| WHAT TO DO |
Take the line that contains "Where should I" and each line after it to the end of the data below, and set them down exactly, omitting pictures.

| DATA EXTRACTS |
+ + +

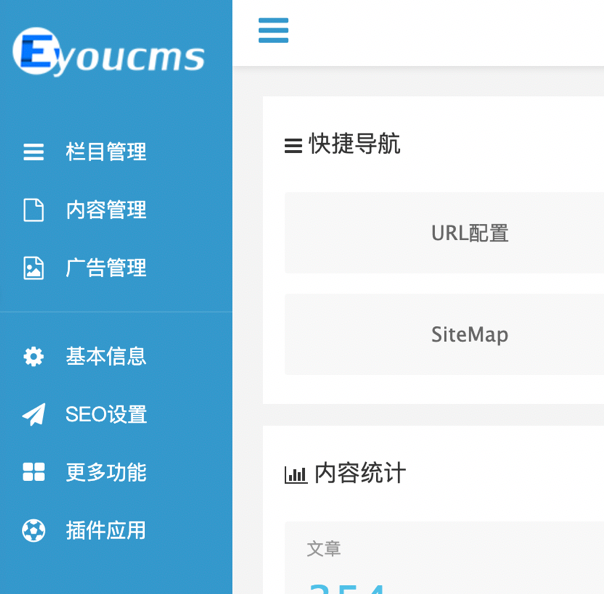Toggle the sidebar with the hamburger button
The height and width of the screenshot is (594, 604).
pyautogui.click(x=273, y=30)
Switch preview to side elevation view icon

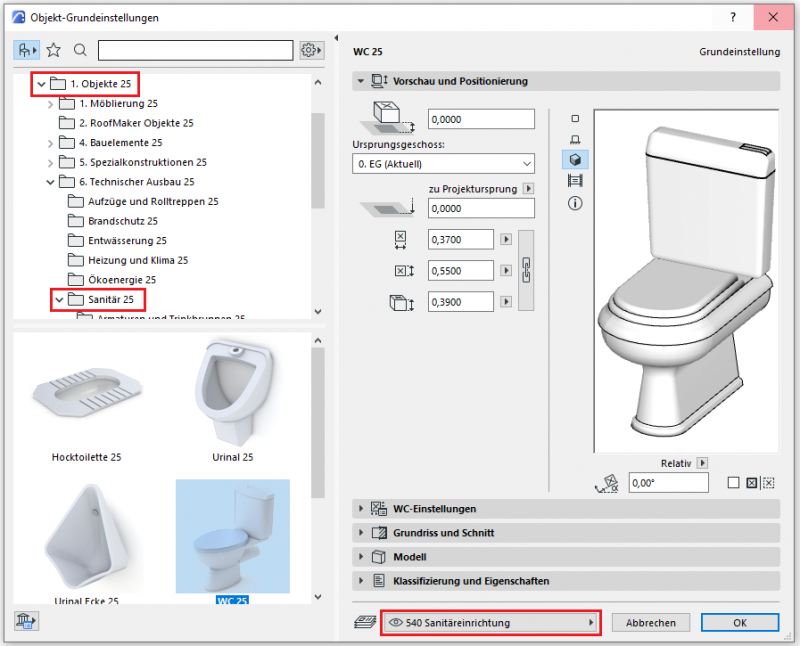575,139
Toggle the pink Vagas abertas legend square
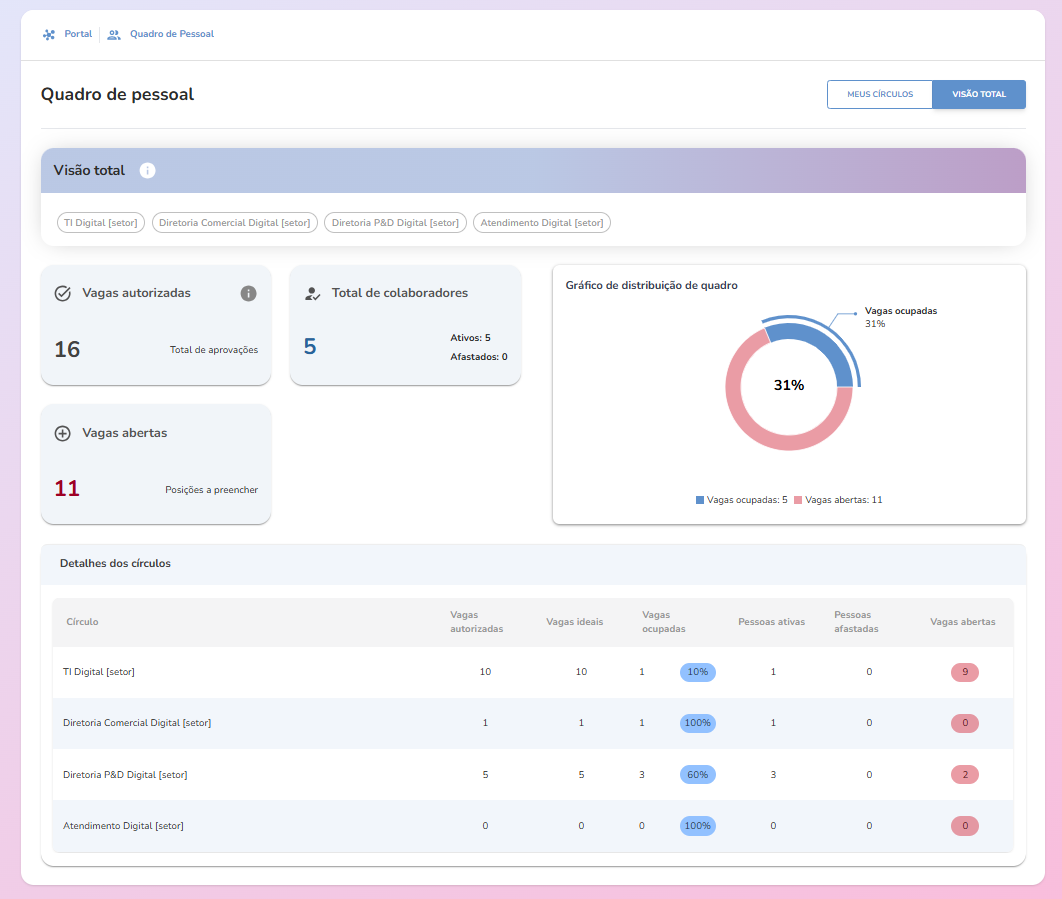 tap(798, 499)
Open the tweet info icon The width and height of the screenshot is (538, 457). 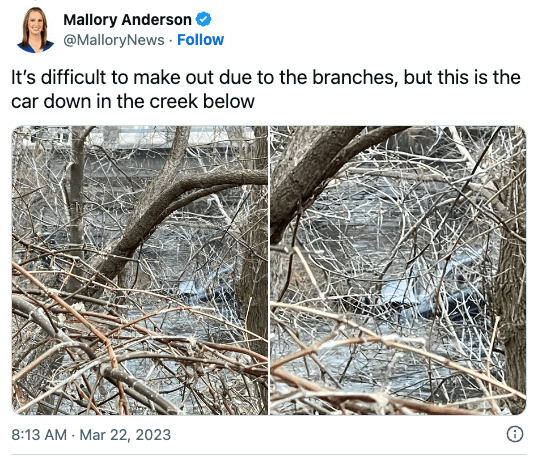pyautogui.click(x=515, y=434)
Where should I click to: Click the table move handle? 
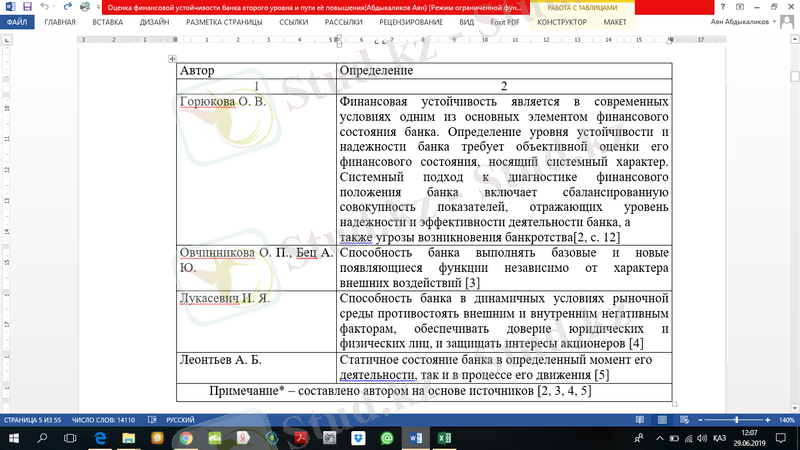174,60
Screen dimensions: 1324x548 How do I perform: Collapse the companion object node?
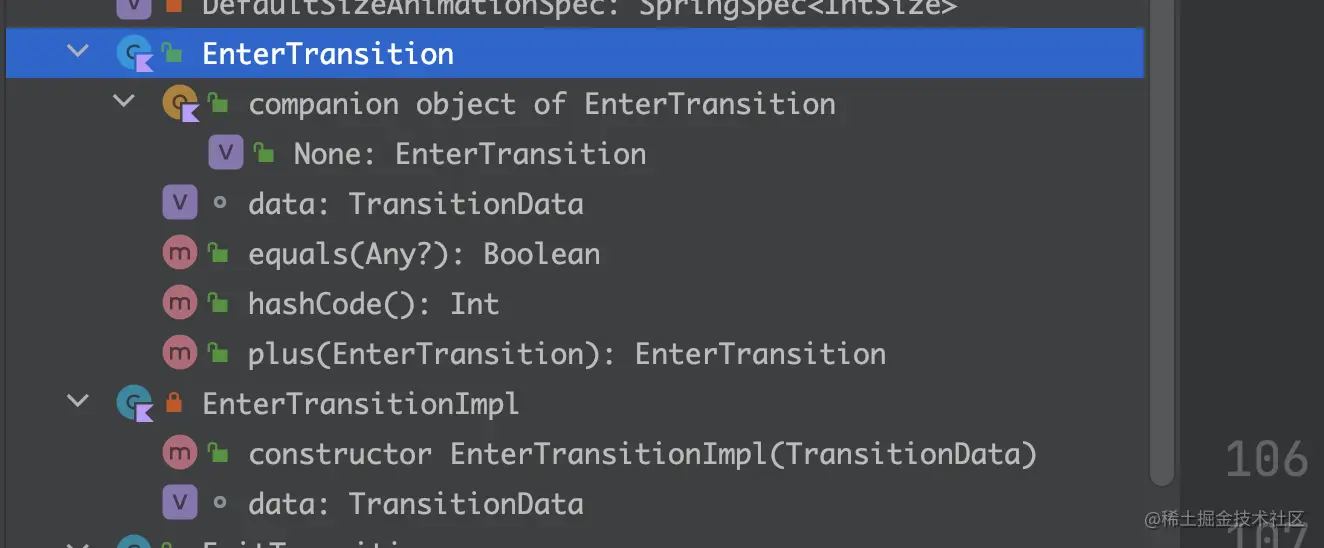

+ + +

| EXERCISE ANSWER |
Where should I click to: Click the table move handle? 
174,60
Screen dimensions: 1324x548 How do I perform: Collapse the companion object node?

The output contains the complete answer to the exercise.